Récemment, le premier ministre Justin Trudeau a émis le souhait de transférer ceux qui reçoivent la PCU vers le régime d’assurance-emploi.

« Mais beaucoup de travailleurs de notre secteur ne sont pas admissibles à l’assurance-emploi, pas plus qu’à la subvention salariale d’urgence », souligne Mme Morin qui attend avec impatience les détails de la prestation de transition promise par le gouvernement libéral.

« Le modèle actuel n’est peut-être pas idéal, mais il faut trouver le moyen d’assurer une sécurité financière au secteur pour qu’il puisse rester dynamique. Sinon, beaucoup de ses acteurs pourraient être tentés de se tourner vers une autre carrière », s’inquiète Marie-Pierre Proulx, directrice artistique du Théâtre du Nouvel-Ontario, à Sudbury.

Une réalité qui pourrait avoir de fâcheuses conséquences pour un écosystème aussi fragile que celui des francophones en milieu minoritaire. C’est pourquoi la FCCF insiste également pour le maintien de la bonification, décidée en 2019, du Fonds canadien pour la présentation des arts (FCPA) et du Fonds de la musique du Canada (FMC).

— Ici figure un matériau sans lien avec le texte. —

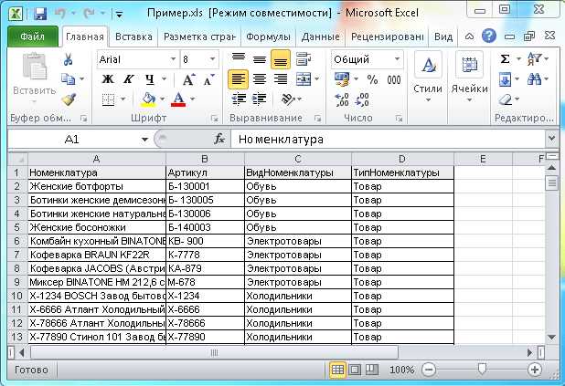Open the Arial font name dropdown
This screenshot has width=565, height=386.
click(172, 59)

« Ce sont des fonds qui se rendent directement dans les communautés. Il faut investir de façon pérenne, car nos petits festivals et nos diffuseurs sont en grande difficulté. Pour nous, francophones, l’enjeu est double, car les arts et la culture sont à la base de notre capacité à vivre en français. On ne peut pas perdre cet écosystème », lance Mme Morin.

La Nouvelle Scène à Ottawa. Archives ONFR+

La Nouvelle Scène a bénéficié d’une aide légèrement supérieure du FCPA. De quoi lui permettre de travailler sur la reprise progressive de ses activités. En octobre, l’institution ottavienne accueillera de nouveau des spectateurs, en nombre réduit et avec les mesures sanitaires appropriées.

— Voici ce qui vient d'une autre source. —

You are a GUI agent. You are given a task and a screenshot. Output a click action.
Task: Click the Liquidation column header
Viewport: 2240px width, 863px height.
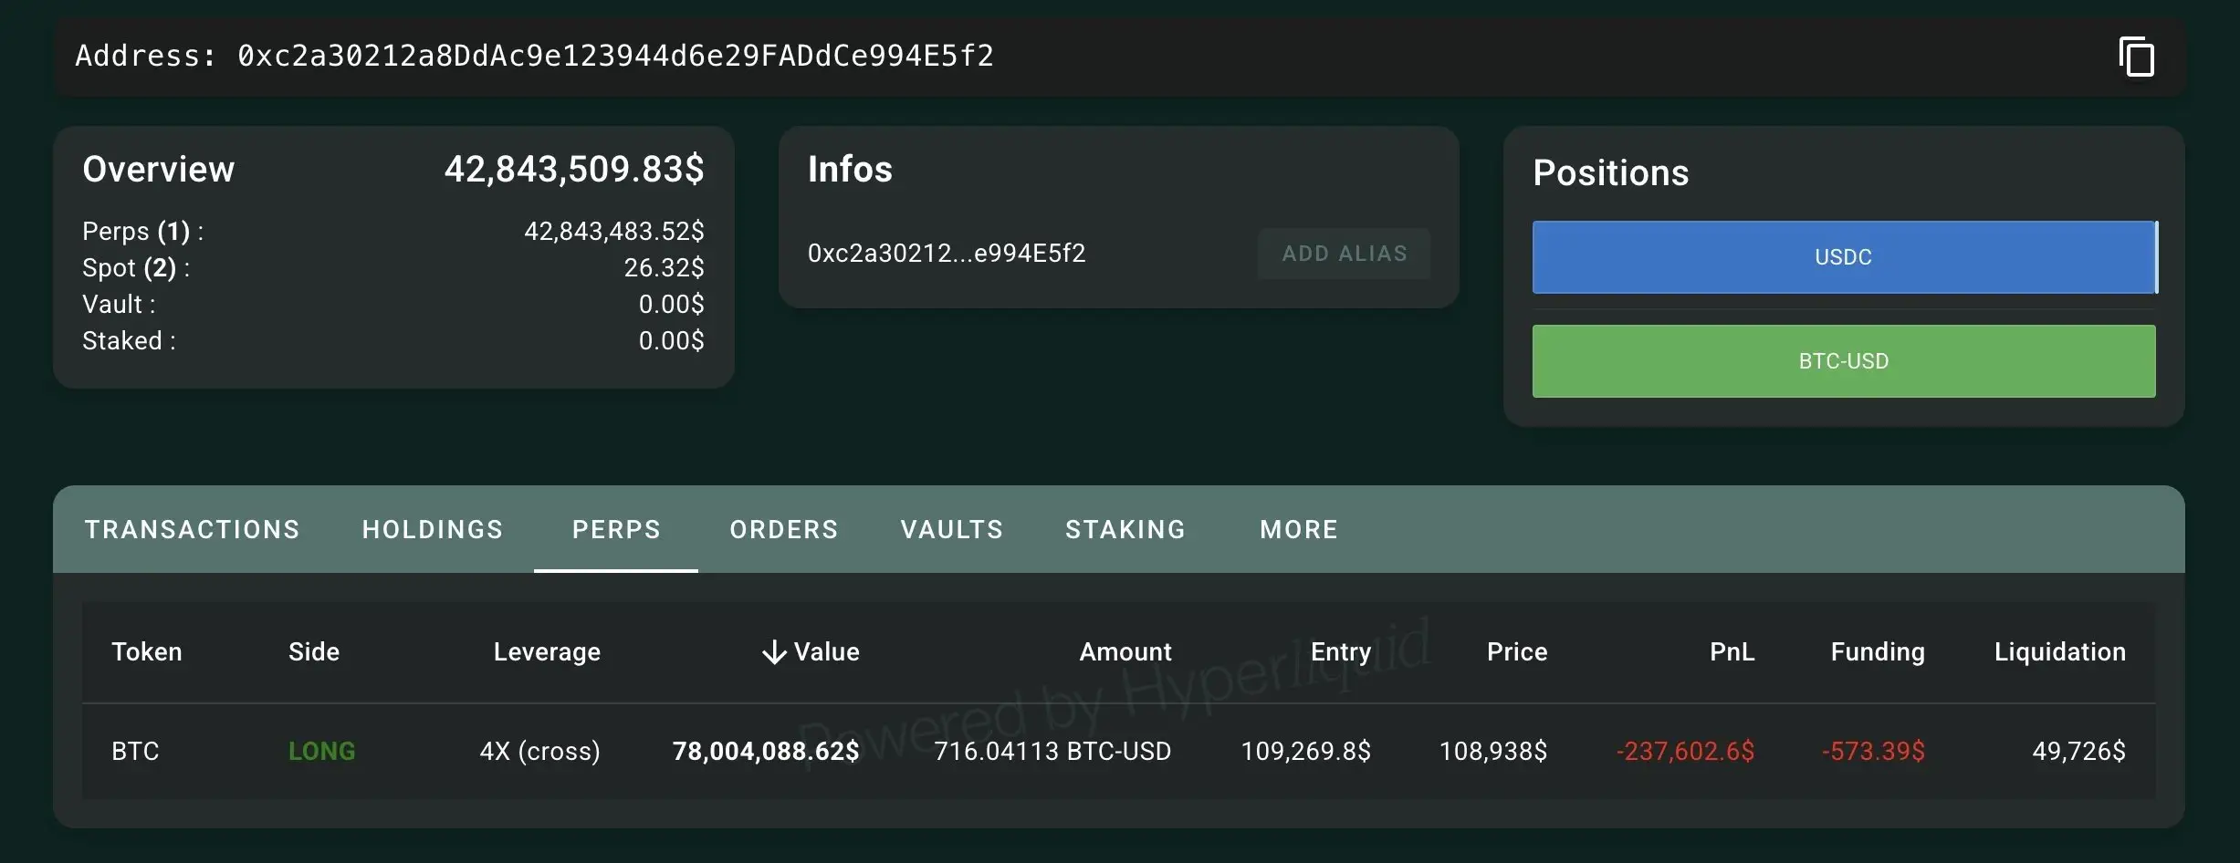(2057, 651)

« Nous avons trois-quatre événements prévus à l’automne et on espère pouvoir lancer en janvier 2021, une programmation théâtrale complète jusqu’à la mi-mai », explique Benoît Roy, directeur des partenariats et des événements.

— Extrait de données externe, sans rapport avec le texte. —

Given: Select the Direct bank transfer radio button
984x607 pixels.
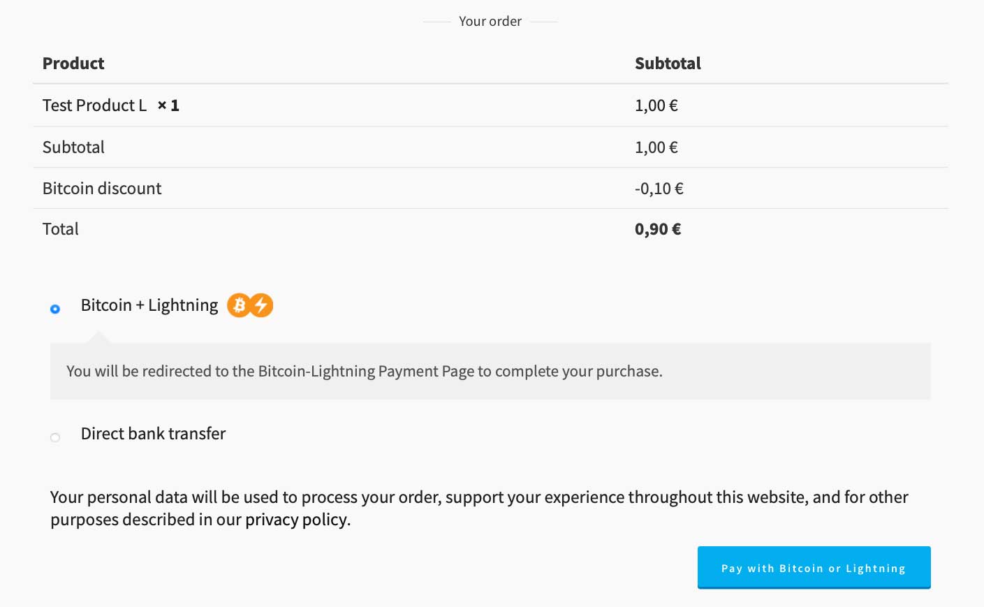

Ce dernier suggère au gouvernement de subventionner les billets pour encourager la reprise et des fonds supplémentaires pour augmenter la promotion.

Daniel Sauvé estime que la situation sanitaire doit encourager la réflexion.

« Les salles pourraient ouvrir leurs portes à des artistes moins connues pour leur donner de la visibilité. Ce serait un bon point de départ pour repartir la machine. On doit aussi s’interroger sur le modèle actuel. Est-ce vraiment nécessaire d’être propriétaire de salles de spectacle? Le Centre culturel les Compagnons des francs loisirs, à North Bay, s’est défait de sa bâtisse et programme directement dans la communauté. Ça peut-être une bonne option, car cela donne plus de flexibilité pour avoir des spectacles dans des lieux appropriés. »

Pas de plan de relance avant 2021

La FCCF voit elle aussi plus loin. La pandémie a vu émerger des alternatives numériques, elle plaide donc pour aider les francophones à faire ce virage avec un investissement du fédéral de 30 millions de dollars, sur trois ans, pour la création d’un laboratoire d’expertise en numérique. L’organisme martèle également l’importance d’étendre la Loi sur la radiodiffusion aux plateformes numériques.

Des idées à plus long terme dont pourrait inspirer le gouvernement, alors que le ministre du Patrimoine canadien, Steven Guilbeault, a indiqué, cette semaine, ne pas imaginer un plan de relance de l’industrie avant 2021.

Le ministre du Patrimoine canadien, Steven Guilbeault . Capture d’écran

« C’est sûr qu’on voudrait des réponses plus vite, mais le gouvernement n’a pas de boule de cristal. Il faut être patient », plaide Mme Proulx, qui invite le gouvernement à ne pas oublier l’écosystème particulier du Canada français dans son plan de relance.

La FCCF milite pour que tout le milieu soit consulté. Car de l’aveu même de sa directrice générale, pour relancer le secteur, il faudra aller au-delà des recommandations de l’organisme.

« Nos quatre recommandations sont des piliers, mais il faut une réflexion nationale sur la relance du secteur afin de lui donner l’impulsion pour se renouveler », pense Mme Morin.

Mais la meilleure solution, M. Roy la connaît : « un vaccin », sourit-il.